TA - CR.2005.0124 - 2006-07-31 - X. c/Service des automobiles et de la navigation

31 juillet 2006Français6 min

Source vd.ch

Faits

Vu les faits suivants:

A.

X._______, née le 15 janvier 1960, est titulaire d'un

permis de conduire pour voitures depuis le 12 juin 1980. Le fichier des mesures

administratives ne contient aucune inscription à son sujet.

B.

Le jeudi 24 mars 2005, vers 0h50, X._______ a été

interpellée alors qu'elle circulait au chemin de Sous-le-Mont, à

Cheseaux-sur-Lausanne, sous l'influence de l'alcool. Le test réalisé au moyen

de l'éthylomètre portatif a révélé un taux d'alcoolémie de 1,83 gr o/oo à 0h53

et à 0h54. L'analyse de sang, effectuée à 1h45, a révélé un taux d'alcoolémie

de 1,92 gr o/oo au minimum. Le permis de conduire de l'intéressée a été saisi

immédiatement.

Par avis d’ouverture de procédure du 14 avril 2005,

le Service des automobiles a informé l'intéressée qu'il envisageait de

prononcer à son encontre une mesure de retrait du permis de conduire et l'a

invité à lui faire part de ses éventuelles observations sur la mesure

envisagée.

Par lettre du 21 avril 2005, X._______ a expliqué se

Considérants

trouver dans une situation extrêmement difficile depuis la saisie provisoire de

son permis, étant domiciliée à 1._______ et ne pouvant se rendre sur son lieu

de travail au moyen des transports publics, travaillant au Centre A._______ de 2._______.

Son véhicule lui est également indispensable pour se rendre à 3._______, où

elle exerce une activité accessoire.

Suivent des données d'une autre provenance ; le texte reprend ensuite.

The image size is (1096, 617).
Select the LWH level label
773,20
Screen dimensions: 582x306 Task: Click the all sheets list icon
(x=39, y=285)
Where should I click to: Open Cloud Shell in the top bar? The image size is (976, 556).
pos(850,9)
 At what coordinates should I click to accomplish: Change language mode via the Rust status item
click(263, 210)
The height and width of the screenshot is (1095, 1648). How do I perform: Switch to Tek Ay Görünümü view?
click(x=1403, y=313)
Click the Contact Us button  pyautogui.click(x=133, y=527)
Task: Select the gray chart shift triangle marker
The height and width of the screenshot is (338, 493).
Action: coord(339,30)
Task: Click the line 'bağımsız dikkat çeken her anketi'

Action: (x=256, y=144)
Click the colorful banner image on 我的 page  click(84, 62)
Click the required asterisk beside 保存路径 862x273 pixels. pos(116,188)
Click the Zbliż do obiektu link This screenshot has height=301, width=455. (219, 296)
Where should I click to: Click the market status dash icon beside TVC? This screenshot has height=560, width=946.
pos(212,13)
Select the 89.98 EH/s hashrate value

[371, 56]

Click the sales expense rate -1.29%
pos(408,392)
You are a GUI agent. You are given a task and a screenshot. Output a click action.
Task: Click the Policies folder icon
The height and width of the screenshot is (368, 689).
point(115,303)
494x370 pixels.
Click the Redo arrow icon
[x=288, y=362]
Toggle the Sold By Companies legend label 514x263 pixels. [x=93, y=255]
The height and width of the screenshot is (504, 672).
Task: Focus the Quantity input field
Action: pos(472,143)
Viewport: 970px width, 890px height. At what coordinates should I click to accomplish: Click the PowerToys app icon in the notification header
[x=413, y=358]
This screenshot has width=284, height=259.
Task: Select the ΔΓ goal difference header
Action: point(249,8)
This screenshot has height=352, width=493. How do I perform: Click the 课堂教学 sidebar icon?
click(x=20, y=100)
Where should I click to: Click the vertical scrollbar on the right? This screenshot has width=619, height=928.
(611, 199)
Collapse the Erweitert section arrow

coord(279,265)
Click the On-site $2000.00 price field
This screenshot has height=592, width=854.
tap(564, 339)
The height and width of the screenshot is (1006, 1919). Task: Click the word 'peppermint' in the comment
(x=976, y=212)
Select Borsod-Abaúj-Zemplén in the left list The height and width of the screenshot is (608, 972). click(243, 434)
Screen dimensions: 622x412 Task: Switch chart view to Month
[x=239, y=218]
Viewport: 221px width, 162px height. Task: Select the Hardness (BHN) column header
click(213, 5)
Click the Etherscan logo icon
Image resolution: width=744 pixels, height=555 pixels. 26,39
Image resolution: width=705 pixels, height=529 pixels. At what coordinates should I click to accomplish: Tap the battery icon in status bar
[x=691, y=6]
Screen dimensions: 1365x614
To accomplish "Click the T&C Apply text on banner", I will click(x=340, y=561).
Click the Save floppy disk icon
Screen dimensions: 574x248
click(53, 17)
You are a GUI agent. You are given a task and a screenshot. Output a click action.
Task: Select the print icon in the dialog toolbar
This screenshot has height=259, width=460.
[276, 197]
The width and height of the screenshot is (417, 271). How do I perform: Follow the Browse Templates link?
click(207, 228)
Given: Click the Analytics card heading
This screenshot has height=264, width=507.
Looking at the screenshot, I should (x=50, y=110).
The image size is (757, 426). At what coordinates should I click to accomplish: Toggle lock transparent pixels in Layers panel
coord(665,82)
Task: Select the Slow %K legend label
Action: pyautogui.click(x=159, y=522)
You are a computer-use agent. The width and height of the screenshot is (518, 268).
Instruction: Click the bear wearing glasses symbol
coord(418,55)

Elle ne conteste pas l'ivresse au volant,

mais l’explique par le fait qu’elle fêtait les résultats positifs

post-opératoires de sa sœur, atteinte d’un cancer. Elle se prévaut par ailleurs

de ses excellents antécédents en plus de 25 ans de conduite.

Par décision du 12 mai 2005, le Service des automobiles

a ordonné le retrait du permis de conduire de X._______ pour une durée de

quatre mois, dès le 24 mars 2005 et jusqu'au 23 juillet 2005.

C.

Contre cette décision, X._______ a déposé un recours en

date du 19 mai 2005. Elle se prévaut de la nécessité professionnelle que revêt

pour elle son permis de conduire en se référant à la lettre adressée au Service

des automobiles le 21 avril 2005. Elle conclut à ce que la durée du retrait

soit sensiblement réduite.

L'effet suspensif a été accordé au recours le 26 mai

2005.

La recourante, vu sa situation financière précaire,

a été dispensée de l'avance de frais.

Dans sa réponse du 7 juillet 2005, le Service des

automobiles a conclu au rejet du recours et au maintien de sa décision.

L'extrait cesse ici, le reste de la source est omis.